Wherever "click" appears in a line of the listing, that line should be returned.

== Given data ==

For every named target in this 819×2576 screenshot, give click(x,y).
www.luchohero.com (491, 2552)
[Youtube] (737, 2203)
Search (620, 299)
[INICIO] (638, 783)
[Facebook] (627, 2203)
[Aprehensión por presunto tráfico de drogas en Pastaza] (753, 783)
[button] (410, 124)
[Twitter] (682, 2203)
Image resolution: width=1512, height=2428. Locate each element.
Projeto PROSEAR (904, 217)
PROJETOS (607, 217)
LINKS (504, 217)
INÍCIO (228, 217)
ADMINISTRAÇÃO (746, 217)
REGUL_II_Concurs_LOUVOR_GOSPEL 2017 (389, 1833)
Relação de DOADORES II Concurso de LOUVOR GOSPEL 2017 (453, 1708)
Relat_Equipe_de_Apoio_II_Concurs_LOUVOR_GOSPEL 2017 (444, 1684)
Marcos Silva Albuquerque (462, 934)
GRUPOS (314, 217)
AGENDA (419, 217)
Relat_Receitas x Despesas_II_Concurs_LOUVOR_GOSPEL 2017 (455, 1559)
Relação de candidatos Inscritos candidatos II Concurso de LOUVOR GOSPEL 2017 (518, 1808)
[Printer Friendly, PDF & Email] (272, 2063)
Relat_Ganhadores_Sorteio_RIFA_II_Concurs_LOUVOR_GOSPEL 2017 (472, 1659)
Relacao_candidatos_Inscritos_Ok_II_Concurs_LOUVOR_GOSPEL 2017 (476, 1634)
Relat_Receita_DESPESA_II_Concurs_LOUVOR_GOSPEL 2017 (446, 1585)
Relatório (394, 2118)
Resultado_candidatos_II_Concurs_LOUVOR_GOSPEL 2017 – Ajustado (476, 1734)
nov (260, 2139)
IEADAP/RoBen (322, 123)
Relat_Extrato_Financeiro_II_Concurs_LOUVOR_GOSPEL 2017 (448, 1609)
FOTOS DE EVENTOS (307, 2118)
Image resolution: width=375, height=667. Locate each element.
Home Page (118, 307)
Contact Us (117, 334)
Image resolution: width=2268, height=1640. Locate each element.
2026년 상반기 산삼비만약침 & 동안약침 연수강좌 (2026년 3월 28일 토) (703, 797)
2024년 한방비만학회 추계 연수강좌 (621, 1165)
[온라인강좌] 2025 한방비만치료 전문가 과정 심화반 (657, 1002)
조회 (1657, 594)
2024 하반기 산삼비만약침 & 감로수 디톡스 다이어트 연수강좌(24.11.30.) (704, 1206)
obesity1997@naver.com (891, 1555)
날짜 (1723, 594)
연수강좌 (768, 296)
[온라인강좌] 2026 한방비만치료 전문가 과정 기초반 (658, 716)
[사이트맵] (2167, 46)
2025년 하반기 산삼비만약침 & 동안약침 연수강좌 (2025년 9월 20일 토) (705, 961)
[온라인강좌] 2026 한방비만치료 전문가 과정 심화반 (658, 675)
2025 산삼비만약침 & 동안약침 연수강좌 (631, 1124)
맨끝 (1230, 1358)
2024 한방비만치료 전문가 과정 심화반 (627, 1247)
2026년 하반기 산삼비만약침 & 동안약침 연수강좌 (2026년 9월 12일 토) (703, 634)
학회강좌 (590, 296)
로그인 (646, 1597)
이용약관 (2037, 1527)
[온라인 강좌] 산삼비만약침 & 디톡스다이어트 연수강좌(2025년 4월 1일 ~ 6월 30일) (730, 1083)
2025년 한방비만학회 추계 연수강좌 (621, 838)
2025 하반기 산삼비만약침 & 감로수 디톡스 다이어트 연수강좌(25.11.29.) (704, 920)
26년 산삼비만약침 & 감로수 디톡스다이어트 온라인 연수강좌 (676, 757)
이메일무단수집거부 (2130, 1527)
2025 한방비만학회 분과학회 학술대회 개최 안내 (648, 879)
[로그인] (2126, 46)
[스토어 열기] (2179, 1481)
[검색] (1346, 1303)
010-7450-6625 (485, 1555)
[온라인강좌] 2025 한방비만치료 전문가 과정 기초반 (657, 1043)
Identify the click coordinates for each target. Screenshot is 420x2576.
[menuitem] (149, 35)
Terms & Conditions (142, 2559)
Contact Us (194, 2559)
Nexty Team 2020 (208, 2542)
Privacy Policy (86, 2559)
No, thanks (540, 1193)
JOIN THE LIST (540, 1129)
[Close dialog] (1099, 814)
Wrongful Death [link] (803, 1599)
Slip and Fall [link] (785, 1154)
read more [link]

===

• _Response for this exercise_
For every named target in this 819×2576 screenshot, give click(x,y).
Identify the click coordinates for each target. Screenshot is 420x2576.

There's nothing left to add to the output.